> [THE RECORDS]
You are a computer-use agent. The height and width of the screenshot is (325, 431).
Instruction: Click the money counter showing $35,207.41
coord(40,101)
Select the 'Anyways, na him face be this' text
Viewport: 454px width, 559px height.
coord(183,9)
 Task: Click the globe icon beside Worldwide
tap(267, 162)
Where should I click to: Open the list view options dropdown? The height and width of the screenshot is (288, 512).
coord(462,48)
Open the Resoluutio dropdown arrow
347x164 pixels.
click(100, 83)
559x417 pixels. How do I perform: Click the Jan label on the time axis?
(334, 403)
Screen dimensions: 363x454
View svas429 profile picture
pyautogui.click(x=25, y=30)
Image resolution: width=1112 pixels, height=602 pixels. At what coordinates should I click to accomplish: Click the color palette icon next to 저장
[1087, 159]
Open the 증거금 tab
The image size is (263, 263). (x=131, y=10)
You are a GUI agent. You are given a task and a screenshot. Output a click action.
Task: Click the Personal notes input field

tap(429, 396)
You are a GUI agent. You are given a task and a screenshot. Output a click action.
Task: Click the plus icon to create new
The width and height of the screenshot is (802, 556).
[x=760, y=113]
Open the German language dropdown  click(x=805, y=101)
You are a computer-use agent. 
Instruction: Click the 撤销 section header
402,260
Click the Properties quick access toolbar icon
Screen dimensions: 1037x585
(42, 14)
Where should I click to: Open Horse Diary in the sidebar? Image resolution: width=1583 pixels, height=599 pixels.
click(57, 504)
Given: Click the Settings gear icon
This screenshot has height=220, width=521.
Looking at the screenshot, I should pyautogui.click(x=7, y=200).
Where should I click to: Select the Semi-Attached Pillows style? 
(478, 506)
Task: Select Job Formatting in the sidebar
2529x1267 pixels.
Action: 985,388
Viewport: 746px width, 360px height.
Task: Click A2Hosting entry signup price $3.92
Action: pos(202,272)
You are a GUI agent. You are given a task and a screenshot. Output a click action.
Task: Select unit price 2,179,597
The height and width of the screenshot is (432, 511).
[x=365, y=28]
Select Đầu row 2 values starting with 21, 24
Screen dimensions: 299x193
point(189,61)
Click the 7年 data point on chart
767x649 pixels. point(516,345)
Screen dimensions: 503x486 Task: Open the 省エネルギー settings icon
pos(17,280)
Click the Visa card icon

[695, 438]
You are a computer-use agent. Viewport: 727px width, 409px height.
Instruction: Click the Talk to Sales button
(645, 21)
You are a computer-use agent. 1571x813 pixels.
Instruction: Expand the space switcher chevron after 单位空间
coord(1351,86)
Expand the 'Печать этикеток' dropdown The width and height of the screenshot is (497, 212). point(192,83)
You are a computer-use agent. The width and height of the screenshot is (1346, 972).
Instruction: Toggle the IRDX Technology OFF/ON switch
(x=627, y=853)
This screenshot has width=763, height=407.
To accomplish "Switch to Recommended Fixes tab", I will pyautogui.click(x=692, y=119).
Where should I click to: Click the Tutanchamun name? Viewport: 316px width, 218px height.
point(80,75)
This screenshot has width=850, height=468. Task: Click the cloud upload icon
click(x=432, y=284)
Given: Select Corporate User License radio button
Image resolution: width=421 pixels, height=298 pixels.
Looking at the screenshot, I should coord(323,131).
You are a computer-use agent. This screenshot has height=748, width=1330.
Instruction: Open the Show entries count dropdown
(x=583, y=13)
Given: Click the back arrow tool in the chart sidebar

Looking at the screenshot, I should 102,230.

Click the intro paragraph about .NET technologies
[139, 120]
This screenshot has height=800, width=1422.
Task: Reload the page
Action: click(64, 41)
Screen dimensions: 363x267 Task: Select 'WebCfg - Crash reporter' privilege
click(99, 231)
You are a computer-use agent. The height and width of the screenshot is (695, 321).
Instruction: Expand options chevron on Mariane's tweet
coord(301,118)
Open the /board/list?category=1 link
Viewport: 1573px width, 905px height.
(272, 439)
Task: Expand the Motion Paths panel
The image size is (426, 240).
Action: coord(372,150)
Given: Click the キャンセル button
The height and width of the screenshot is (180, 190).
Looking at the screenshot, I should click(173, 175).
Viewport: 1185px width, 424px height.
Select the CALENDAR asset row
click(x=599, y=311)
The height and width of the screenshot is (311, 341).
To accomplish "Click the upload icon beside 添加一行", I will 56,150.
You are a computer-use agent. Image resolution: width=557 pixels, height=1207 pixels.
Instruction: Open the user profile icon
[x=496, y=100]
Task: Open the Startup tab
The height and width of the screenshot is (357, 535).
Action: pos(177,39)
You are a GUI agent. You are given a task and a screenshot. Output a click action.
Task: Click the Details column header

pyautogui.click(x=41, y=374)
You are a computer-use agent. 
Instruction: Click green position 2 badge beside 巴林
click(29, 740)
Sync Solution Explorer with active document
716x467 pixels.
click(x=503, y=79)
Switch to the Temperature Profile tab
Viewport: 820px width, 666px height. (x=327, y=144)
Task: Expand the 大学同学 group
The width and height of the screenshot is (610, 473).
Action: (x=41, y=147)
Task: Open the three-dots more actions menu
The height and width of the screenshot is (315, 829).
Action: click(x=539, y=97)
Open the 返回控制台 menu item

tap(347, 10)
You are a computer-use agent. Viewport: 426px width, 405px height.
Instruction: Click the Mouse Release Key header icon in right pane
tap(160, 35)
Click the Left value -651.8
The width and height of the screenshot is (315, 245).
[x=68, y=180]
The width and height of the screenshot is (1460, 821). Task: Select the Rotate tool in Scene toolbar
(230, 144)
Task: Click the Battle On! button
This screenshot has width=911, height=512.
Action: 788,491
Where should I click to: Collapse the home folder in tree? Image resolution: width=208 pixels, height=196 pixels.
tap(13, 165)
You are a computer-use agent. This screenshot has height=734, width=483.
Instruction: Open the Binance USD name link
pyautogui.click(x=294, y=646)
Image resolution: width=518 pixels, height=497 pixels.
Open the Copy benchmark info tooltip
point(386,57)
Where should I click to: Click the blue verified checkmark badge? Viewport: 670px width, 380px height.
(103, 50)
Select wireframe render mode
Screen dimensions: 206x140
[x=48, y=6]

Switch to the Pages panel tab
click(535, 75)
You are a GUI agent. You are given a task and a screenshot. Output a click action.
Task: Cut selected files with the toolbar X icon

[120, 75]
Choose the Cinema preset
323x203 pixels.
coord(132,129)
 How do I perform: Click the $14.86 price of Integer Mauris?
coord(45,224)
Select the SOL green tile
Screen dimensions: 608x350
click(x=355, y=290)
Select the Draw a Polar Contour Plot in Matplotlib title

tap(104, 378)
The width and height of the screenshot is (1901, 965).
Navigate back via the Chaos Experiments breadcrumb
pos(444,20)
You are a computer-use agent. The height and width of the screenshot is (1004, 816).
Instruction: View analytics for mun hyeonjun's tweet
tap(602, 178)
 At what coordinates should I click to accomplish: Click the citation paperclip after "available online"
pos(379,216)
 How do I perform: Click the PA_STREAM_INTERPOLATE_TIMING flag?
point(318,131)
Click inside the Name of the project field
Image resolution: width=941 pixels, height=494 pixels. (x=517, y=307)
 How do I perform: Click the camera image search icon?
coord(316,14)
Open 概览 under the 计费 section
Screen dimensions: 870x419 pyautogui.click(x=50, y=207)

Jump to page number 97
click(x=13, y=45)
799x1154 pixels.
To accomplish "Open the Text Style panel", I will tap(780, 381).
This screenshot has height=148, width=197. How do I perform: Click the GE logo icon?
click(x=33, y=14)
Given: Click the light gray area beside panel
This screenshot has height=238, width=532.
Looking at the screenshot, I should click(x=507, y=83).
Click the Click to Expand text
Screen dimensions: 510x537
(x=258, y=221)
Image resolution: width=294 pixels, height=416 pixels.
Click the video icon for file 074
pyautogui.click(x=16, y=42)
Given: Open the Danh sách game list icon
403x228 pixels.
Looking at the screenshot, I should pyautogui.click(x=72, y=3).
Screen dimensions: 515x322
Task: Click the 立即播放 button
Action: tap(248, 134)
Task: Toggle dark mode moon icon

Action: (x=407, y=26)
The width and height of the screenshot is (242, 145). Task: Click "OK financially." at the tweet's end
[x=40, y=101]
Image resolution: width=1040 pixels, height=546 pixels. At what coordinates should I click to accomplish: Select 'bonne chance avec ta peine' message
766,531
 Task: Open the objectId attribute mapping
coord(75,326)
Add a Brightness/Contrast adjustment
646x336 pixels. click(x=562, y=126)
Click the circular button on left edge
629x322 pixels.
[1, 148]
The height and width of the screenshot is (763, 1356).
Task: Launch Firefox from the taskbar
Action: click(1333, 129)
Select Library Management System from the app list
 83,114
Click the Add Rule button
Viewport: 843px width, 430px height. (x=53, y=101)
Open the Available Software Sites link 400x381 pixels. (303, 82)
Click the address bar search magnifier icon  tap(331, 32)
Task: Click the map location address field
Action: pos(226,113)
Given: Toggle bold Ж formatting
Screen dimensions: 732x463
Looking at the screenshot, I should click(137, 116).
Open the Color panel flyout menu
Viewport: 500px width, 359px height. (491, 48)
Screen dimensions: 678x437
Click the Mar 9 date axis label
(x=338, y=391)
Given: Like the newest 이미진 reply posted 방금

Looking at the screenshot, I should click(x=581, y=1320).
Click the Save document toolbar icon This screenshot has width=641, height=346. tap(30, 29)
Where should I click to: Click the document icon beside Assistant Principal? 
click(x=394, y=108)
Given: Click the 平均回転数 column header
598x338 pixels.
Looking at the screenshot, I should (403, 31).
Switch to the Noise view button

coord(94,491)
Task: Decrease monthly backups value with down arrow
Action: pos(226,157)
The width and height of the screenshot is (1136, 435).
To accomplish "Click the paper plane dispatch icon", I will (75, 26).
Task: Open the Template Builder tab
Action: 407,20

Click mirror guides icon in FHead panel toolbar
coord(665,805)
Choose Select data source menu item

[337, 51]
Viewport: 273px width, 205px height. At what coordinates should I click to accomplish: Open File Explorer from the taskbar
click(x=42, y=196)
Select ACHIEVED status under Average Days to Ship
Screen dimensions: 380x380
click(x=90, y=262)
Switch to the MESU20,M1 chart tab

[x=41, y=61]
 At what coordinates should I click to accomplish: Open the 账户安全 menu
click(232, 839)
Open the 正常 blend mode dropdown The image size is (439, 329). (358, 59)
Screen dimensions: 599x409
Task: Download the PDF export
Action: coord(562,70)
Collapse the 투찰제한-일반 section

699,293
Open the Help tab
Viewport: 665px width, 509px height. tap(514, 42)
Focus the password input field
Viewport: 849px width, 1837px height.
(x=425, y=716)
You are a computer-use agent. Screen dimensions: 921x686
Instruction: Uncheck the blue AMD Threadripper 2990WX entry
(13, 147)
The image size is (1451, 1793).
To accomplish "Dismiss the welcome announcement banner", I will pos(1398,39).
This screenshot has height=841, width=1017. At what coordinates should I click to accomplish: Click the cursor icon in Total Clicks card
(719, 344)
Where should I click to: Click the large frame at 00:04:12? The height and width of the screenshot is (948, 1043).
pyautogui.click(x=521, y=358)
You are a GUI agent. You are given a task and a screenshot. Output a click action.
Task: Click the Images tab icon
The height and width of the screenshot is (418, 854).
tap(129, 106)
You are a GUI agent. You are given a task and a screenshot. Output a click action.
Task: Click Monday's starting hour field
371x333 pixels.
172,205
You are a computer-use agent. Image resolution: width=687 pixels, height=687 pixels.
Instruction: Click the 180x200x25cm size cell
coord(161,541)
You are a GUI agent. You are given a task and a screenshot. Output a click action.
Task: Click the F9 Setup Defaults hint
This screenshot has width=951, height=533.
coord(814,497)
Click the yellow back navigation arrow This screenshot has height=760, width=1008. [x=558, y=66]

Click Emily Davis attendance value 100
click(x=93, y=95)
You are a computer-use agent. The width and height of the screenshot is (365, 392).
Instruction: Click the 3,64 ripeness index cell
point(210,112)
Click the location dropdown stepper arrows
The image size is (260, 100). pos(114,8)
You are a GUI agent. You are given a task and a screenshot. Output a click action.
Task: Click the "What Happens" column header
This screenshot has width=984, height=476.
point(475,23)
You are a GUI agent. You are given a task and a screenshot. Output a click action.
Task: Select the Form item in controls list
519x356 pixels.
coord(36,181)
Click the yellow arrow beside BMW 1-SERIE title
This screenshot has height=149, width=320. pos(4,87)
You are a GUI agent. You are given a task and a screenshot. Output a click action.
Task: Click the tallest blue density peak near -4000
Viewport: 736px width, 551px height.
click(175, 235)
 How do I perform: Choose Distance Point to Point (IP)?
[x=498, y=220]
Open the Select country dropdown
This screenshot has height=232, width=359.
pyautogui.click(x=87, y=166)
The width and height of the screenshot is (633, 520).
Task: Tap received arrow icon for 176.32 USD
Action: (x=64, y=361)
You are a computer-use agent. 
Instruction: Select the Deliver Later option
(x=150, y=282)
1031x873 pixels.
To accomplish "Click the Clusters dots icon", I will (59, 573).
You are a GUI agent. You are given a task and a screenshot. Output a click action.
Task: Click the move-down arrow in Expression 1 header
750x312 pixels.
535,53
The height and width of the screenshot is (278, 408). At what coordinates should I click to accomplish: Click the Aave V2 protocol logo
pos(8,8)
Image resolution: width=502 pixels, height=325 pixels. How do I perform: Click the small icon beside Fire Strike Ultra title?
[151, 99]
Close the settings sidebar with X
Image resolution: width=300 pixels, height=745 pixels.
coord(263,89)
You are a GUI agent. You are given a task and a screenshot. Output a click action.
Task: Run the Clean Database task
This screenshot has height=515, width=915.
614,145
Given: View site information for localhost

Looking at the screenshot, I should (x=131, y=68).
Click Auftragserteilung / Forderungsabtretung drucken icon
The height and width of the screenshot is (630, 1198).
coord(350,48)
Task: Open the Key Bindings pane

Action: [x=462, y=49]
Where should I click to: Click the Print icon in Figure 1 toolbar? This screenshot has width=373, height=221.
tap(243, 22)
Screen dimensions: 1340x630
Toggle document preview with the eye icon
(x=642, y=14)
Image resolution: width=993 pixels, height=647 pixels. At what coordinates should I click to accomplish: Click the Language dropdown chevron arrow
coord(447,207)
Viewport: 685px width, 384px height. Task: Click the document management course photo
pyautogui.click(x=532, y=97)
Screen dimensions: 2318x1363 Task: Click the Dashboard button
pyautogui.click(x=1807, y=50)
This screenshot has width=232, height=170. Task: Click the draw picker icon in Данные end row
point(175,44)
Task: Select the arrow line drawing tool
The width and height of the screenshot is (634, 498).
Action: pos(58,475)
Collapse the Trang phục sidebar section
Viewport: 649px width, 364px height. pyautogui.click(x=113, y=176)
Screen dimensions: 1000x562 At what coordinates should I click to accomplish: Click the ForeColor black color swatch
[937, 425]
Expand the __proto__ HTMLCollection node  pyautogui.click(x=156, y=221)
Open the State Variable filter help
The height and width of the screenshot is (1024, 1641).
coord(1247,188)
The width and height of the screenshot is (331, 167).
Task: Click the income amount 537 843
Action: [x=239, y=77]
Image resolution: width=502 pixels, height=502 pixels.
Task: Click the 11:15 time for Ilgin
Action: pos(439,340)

> [STATED PROBLEM]
Scale the data in the stretch from the line containing "Screen dimensions: 1340x630" through the line containing "Action: pos(58,475)" by reproducing every line, requests included, and multiplying each click coordinate in the answers by 0.95, rounded to whole numbers with halves going up. Leave the requests and all other text unchanged.

> [RESPONSE]
Screen dimensions: 1340x630
Toggle document preview with the eye icon
(x=610, y=13)
Image resolution: width=993 pixels, height=647 pixels. At what coordinates should I click to accomplish: Click the Language dropdown chevron arrow
coord(425,197)
Viewport: 685px width, 384px height. Task: Click the document management course photo
pyautogui.click(x=505, y=92)
Screen dimensions: 2318x1363 Task: Click the Dashboard button
pyautogui.click(x=1717, y=48)
This screenshot has width=232, height=170. Task: Click the draw picker icon in Данные end row
point(166,42)
Task: Select the arrow line drawing tool
The width and height of the screenshot is (634, 498).
Action: pos(55,451)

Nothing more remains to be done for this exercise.